5.2.       Psikologi dan Keputusan Manusia

Dalam psikologi, penelitian tentang pengambilan keputusan manusia menunjukkan bahwa banyak pilihan dipengaruhi oleh faktor-faktor yang tidak disadari, seperti bias kognitif dan lingkungan sosial.
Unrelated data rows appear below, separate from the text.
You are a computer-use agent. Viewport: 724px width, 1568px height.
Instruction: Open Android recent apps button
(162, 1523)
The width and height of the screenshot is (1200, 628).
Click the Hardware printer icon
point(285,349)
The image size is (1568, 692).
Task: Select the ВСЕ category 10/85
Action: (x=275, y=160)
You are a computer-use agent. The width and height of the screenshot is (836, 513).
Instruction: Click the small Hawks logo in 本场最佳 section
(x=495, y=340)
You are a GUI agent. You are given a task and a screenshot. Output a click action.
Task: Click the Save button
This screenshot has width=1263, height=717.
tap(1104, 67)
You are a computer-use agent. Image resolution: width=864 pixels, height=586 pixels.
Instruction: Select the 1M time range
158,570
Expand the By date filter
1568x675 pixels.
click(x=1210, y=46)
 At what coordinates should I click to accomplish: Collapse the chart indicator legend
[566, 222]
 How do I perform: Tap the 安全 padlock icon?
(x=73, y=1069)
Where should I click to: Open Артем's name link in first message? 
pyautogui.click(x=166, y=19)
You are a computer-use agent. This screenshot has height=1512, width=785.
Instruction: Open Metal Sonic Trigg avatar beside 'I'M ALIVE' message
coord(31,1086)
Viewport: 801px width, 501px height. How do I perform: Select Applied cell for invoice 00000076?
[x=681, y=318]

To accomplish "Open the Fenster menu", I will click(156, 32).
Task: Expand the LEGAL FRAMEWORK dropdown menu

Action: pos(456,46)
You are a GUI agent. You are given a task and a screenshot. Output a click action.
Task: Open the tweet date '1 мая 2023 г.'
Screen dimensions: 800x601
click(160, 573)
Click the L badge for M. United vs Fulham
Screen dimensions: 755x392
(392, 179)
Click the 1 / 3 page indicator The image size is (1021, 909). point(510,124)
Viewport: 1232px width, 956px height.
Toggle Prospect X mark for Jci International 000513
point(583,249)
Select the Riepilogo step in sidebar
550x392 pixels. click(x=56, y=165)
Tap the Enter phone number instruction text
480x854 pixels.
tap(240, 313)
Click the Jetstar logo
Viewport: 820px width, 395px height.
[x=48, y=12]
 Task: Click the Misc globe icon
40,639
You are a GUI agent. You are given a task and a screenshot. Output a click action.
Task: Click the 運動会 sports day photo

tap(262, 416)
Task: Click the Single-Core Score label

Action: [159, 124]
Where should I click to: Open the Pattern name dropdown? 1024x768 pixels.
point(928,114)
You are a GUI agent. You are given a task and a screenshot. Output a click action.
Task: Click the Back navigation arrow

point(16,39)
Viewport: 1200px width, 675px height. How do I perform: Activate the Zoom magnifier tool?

Daniel Kahneman, dalam teorinya tentang dua sistem berpikir, menyatakan bahwa sebagian besar keputusan manusia dilakukan secara intuitif dan cepat (Sistem 1), sementara keputusan yang lebih rasional dan disengaja (Sistem 2) jarang digunakan.4 Meski demikian, Kahneman tidak sepenuhnya menolak gagasan kehendak bebas, tetapi menunjukkan bahwa kebebasan itu sering kali dibatasi oleh faktor psikologis.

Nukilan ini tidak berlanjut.